Dr. Petra Nissinen, Oksana Chusovitina |
Gleich nach der Jahrtausendwende war Dr. Petra NISSINEN die verantwortliche Teamchefin des Frauenturnens im Deutschen Turner-Bund. Schon damals hatte sie mit enormen strukturellen, qualitativen und finanziellen Defiziten innerhalb des DTB zu kämpfen und beklagte schon damals öffentlich (Mai 2004) die unzureichenden Bedingungen des deutschen Frauenturnens unter Verantwortung des deutschen Dachverbandes. Seit dieser Zeit und bis heute agiert die kompetente Sportwissenschaftlerin im OSP Hessen als Hauptverantwortliche für die Betreuung der DTB-Kaderturnerinnen und arbeitete im direkten Kontakt mit den Turnerinnen und so auch eng mit der Chemnitzer Trainerin Gabriele Frehse zusammen.
Somit erhalten ihre intimen Kenntnisse der Innenverhältnisse des Leistungsturnen ihre besondere Bedeutung, wie sie im folgenden Statement beschreibt:
Dr. Petra NISSINEN (OSP Hessen) |
♦ STATEMENT Dr.
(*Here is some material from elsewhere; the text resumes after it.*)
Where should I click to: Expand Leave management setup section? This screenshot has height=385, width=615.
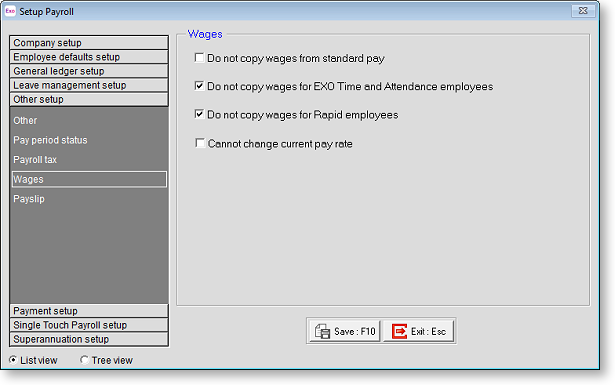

Petra NISSINEN
"Als Mitarbeiterin des OSP Hessen und seit nunmehr beinahe 30 Jahren als Hauptverantwortliche für die zentrale trainingswissenschaftliche Betreuung der DTB-Kaderturnerinnen möchte ich im Zusammenhang mit den Missbrauchsvorwürfen im weiblichen Kunstturnen gerne folgendes Statement für den Runden Tisch des DTB abgeben.
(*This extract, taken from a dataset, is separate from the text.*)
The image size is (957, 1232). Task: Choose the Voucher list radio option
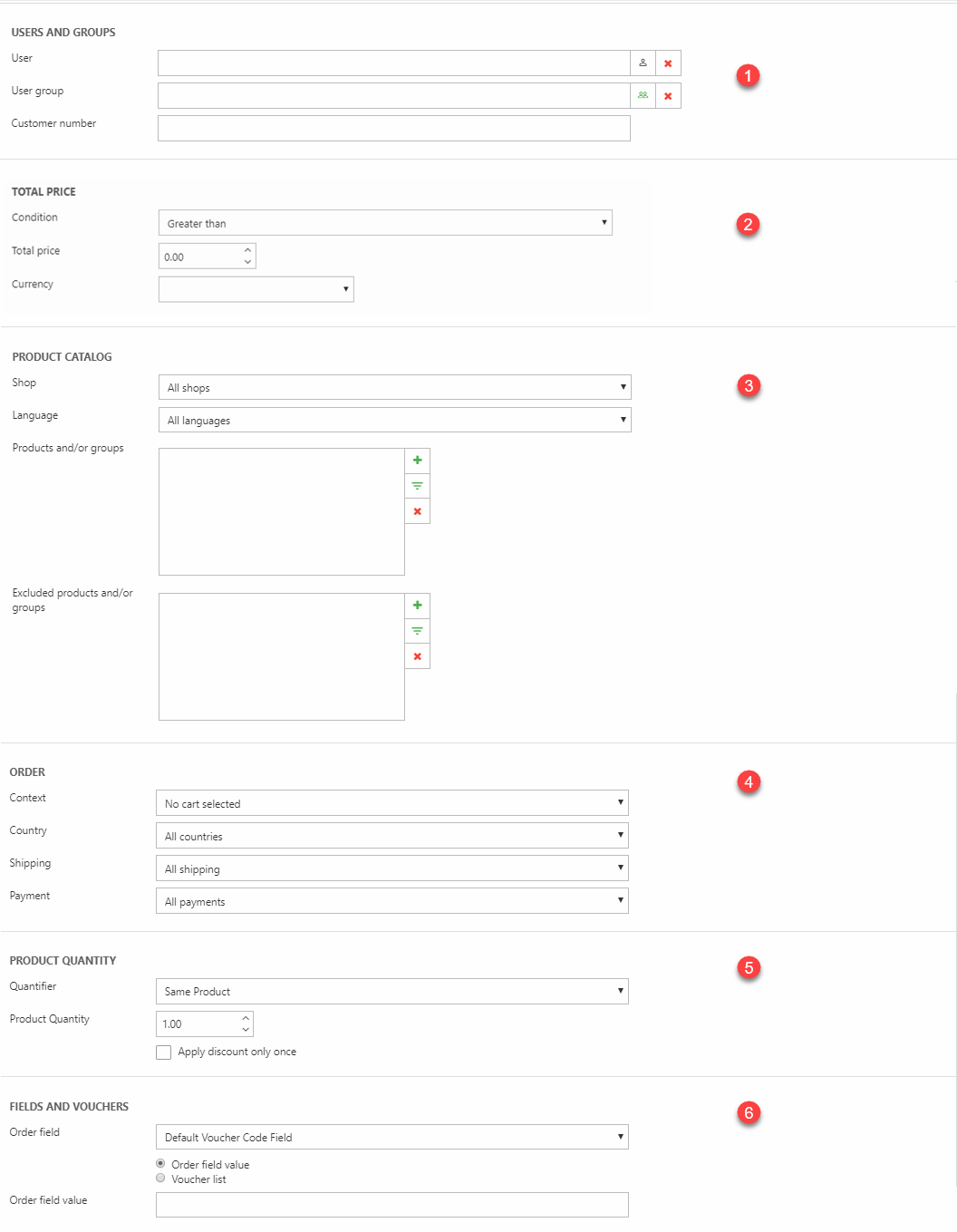[160, 1179]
In Anlehnung an die Philosophie des Deutschen Turner-Bundes lehne ich jegliche Form der psychischen, emotionalen und physischen Gewalt bzw. des Missbrauchs im Umgang mit Athleten*innen ab, habe dies aber durchaus vereinzelt im Rahmen meiner Tätigkeit der trainingswissenschaftlichen Betreuung in der einen oder anderen Form im Kunstturnen, aber auch in anderen Sportarten, erlebt.
Im Zeitraum 2000 bis 2004 war ich neben meiner wissenschaftlichen Tätigkeit am OSP Hessen als Teamchefin Gerätturnen Frauen für die Turnerinnen des Deutschen Turner-Bundes verantwortlich. Diese Zeitspanne umfasste auch eine ca. einjährige Konzentration des WM-Kaders der Turnerinnen in Vorbereitung auf die Weltmeisterschaften und Olympiaqualifikation 2003 am Stützpunkt in Köln/Deutsche Sporthochschule.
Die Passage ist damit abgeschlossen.